During the third quarter of 2019, the FDA granted orphan drug designation for nomacopan for the treatment of BP. The company is now exploring pivotal trial designs.
Phase I/II clinical trial in patients with AKC
Successfully completed Part A of the Phase I/II clinical trial in severe AKC patients who showed a rapid overall improvement of a mean 55% in the composite clinical score. The nomacopan eye drops were found to be comfortable and well tolerated with no reported drug related serious adverse events. Enrollment in the Part B placebo-controlled efficacy arm of the study in 16 patients continues, with a data read out expected in the first quarter of 2020.

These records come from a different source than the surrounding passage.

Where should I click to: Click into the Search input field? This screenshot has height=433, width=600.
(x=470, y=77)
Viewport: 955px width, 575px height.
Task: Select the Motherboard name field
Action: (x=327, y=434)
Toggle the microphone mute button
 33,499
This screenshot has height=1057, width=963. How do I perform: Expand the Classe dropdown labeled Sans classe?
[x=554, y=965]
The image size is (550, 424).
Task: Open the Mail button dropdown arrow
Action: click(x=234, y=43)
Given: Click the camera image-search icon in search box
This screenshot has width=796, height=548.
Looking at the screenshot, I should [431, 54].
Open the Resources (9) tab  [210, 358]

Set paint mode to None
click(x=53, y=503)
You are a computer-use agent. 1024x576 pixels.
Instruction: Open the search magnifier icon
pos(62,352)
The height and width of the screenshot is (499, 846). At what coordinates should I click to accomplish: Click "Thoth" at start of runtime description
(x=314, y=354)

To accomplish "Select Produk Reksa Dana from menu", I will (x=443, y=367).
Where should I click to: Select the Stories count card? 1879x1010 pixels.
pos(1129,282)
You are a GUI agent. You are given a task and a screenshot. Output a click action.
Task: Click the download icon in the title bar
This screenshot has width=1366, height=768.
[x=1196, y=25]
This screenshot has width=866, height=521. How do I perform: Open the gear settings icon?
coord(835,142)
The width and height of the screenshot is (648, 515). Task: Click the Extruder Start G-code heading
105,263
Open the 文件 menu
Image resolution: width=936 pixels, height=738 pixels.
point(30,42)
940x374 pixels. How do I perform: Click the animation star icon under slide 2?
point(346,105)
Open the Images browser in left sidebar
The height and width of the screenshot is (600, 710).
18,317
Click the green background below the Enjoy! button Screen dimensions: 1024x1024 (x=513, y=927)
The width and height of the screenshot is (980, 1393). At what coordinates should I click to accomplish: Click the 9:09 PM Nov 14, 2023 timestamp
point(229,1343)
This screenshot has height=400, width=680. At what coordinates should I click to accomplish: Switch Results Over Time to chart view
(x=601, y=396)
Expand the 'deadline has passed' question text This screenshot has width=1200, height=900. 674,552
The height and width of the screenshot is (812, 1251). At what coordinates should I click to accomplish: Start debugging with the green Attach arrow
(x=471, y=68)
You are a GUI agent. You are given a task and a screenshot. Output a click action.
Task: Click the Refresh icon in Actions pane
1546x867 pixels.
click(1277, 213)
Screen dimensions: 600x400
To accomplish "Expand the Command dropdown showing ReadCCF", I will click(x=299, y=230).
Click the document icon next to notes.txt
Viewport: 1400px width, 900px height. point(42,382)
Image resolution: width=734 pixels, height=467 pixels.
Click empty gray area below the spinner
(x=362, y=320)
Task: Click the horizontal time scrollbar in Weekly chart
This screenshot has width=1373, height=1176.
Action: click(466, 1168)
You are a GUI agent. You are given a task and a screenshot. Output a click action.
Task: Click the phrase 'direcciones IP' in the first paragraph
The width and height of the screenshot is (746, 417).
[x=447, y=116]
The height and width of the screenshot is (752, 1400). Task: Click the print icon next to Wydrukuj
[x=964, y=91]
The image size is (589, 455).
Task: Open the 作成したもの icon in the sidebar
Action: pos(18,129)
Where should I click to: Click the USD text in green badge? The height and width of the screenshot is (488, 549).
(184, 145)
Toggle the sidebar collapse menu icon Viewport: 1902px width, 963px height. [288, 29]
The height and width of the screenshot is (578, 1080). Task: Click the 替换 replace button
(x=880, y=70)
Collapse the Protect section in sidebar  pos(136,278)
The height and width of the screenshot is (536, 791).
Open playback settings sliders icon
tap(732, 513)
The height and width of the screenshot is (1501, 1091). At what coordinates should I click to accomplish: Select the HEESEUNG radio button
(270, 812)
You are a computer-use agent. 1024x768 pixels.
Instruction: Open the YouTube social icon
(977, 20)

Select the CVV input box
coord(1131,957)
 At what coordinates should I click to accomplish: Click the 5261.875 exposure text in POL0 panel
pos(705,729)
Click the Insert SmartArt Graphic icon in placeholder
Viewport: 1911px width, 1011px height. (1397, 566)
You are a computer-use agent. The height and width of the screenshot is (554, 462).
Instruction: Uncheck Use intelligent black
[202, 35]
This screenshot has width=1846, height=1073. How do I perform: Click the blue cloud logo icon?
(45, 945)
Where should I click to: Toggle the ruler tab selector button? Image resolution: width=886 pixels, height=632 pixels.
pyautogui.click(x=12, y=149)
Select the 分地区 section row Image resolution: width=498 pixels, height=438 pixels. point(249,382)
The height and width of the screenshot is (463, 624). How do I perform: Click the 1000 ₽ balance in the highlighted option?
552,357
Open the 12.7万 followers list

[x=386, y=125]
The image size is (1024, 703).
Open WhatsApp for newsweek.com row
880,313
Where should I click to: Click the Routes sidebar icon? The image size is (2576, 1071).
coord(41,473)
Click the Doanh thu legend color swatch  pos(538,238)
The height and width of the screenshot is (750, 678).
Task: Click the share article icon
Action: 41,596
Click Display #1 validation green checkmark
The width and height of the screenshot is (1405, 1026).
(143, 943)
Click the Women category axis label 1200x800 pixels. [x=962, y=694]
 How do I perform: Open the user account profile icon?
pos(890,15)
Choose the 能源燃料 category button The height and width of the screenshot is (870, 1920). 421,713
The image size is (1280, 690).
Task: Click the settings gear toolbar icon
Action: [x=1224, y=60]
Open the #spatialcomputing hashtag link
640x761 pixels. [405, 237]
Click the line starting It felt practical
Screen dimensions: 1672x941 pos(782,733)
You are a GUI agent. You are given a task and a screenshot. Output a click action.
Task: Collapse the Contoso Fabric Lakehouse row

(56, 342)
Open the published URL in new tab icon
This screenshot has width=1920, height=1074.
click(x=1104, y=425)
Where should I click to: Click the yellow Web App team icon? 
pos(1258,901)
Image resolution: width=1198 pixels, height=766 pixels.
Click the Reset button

Paroxysmal nocturnal hemoglobinuria (PNH) program
The Company continues to accumulate positive long-term treatment data, which includes over 20 cumulative patient-years of data with no reported drug related serious adverse events. Our ongoing Phase III PNH study in naïve patients is expected to have an interim data readout in mid 2020 with the next stage subject to our pen injector program which aims to hold one week’s supply of nomacopan stable at room temperature with a daily 0.3ml injection.
Third Quarter 2019 Financial Results
As of September 30, 2019, the Company had cash of $6.3 million. In addition, the Company received in October 2019 $2.9 million in research and development tax credits from the UK tax authorities. This compares to cash of $5.4 million as of December 31, 2018.
During the third quarter of 2019, the Company sold to Aspire Capital Fund, LLC (Aspire Capital) a total of $4.6 million of ordinary shares. As of September 30, 2019, approximately $13.4 million of the original $20 million remains available for draw down under the equity purchase agreement entered into with Aspire Capital.
Research and development (R&D) expenses in the third quarter of 2019 were $1.8 million, as compared to R&D expenses of $3.3 million in the same quarter the prior year. This decrease was primarily due to the recognition of the aforementioned R&D tax credit of $2.9 million in the third quarter of 2019, proceeds of which were received in October 2019.
General and administrative (G&A) expenses in the third quarter of 2019 were $1.4 million, as compared to $2.4 million in the same quarter last year. This decrease was primarily due to lower expenses associated with professional fees and rent.
Total other income for the third quarter of 2019 was $0.4 million, as compared to total other expense of $0.6 million in the same period the prior year. This change was primarily due to $1.0 million of higher income related to the change in the fair value of the stock option liabilities in 2019 compared to 2018.
Net loss for the third quarter of 2019 was $2.8 million, compared to a net loss of $3.6 million for the same period in 2018. The decrease in net loss in the third quarter of 2019 was due primarily to lower net R&D and G&A expenses, as well as change in the fair value of the stock option liabilities previously cited, offset by the one-time litigation settlement gain that was recorded in the third quarter of 2018.